[PROVIDED MATERIAL Boundary: Start]

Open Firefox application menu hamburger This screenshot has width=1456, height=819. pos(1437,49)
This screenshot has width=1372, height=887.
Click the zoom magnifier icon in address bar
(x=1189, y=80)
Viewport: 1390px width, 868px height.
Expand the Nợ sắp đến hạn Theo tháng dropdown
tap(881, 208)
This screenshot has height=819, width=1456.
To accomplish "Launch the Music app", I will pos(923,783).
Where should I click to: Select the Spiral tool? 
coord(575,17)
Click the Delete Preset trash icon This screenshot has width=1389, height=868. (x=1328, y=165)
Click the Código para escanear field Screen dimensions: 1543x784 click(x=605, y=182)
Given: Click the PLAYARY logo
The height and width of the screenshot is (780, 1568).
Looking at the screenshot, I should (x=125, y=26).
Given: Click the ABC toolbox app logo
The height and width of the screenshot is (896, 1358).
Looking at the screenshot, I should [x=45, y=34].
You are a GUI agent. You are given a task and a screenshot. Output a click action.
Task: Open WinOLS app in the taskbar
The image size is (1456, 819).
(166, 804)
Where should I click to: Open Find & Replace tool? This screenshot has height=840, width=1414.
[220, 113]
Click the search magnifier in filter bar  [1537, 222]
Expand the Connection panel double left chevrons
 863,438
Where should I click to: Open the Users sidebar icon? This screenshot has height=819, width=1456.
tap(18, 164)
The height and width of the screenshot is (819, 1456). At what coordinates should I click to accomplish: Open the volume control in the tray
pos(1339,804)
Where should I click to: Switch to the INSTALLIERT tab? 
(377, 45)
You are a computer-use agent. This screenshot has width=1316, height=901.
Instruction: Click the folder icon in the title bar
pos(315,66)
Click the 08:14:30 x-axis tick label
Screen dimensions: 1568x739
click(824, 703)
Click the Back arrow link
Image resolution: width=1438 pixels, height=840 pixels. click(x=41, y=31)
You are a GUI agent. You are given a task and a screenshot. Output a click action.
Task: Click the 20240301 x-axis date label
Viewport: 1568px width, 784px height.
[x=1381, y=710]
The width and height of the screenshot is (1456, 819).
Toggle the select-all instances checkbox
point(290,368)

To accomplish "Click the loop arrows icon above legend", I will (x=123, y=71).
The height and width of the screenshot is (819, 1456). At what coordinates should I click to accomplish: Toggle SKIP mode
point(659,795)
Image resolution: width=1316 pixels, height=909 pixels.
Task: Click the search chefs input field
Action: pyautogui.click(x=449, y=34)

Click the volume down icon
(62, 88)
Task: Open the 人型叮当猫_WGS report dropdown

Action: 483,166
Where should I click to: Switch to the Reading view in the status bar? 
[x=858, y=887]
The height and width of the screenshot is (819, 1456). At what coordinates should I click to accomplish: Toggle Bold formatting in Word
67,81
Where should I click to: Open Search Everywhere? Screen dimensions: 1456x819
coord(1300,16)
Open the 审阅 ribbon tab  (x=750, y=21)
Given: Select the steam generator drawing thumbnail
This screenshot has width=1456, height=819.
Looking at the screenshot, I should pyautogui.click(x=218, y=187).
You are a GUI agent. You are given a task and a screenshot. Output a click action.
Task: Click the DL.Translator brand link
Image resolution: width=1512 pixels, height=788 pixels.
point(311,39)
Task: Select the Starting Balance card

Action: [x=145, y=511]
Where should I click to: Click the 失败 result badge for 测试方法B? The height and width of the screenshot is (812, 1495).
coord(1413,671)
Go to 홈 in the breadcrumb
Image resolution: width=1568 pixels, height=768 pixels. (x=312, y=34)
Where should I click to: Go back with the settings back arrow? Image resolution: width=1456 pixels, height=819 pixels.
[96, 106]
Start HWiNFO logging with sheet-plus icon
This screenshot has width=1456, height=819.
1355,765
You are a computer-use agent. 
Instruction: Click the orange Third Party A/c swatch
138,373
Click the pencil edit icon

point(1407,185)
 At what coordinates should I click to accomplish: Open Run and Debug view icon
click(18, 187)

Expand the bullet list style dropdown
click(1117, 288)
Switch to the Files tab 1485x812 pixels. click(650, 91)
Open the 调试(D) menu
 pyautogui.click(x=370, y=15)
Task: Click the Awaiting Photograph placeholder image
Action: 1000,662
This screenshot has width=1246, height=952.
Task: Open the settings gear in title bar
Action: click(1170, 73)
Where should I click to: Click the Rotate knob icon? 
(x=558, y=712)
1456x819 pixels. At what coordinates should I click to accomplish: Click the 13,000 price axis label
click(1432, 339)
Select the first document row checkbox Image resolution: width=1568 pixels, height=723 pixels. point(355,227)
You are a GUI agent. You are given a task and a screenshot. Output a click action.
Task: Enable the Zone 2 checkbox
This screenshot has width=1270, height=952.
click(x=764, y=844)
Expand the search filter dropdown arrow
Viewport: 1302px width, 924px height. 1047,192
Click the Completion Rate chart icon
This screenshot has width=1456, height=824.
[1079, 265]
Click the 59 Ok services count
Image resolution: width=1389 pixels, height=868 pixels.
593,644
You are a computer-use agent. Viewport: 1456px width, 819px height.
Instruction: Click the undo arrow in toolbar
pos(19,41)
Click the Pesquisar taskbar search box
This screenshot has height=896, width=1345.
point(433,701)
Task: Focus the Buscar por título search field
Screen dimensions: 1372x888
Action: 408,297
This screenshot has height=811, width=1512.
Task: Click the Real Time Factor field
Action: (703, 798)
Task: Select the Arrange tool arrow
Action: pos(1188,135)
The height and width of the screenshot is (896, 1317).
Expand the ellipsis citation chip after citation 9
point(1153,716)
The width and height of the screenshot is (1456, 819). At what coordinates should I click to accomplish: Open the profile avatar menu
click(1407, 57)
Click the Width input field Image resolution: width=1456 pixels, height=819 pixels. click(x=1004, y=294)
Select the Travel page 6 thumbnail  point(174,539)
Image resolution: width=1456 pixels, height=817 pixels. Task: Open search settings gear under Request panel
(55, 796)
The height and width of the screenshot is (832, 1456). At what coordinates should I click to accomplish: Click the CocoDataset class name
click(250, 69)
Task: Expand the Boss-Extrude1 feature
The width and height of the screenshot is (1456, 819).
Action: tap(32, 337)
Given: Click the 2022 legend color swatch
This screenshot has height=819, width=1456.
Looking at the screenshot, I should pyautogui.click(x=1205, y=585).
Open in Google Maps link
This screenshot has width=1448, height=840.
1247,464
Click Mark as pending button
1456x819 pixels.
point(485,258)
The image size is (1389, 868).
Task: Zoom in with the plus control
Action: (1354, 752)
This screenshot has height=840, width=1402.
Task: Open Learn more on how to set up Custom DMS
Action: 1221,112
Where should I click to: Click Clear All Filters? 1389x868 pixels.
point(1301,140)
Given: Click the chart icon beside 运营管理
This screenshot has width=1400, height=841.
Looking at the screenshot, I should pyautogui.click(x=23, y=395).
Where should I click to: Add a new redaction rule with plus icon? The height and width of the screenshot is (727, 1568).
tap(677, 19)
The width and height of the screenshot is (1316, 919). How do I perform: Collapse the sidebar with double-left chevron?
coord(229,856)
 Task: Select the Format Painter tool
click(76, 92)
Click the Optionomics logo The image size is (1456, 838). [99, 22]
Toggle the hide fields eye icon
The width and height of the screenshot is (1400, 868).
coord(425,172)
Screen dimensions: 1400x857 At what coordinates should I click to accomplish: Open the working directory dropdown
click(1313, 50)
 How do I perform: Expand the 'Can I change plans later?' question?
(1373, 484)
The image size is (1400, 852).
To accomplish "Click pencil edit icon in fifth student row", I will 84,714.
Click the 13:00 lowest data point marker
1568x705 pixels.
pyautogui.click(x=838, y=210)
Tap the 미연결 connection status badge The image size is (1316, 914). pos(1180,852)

[PROVIDED MATERIAL Boundary: End]

• _YOUR ASSIGNMENT_:
Nothing but the lines from the one containing "Click the 13:00 lowest data point marker" to the end of the records above should appear, each copied exactly.

• _REPLY TO THE EXERCISE_:
Click the 13:00 lowest data point marker
1568x705 pixels.
pyautogui.click(x=838, y=210)
Tap the 미연결 connection status badge The image size is (1316, 914). pos(1180,852)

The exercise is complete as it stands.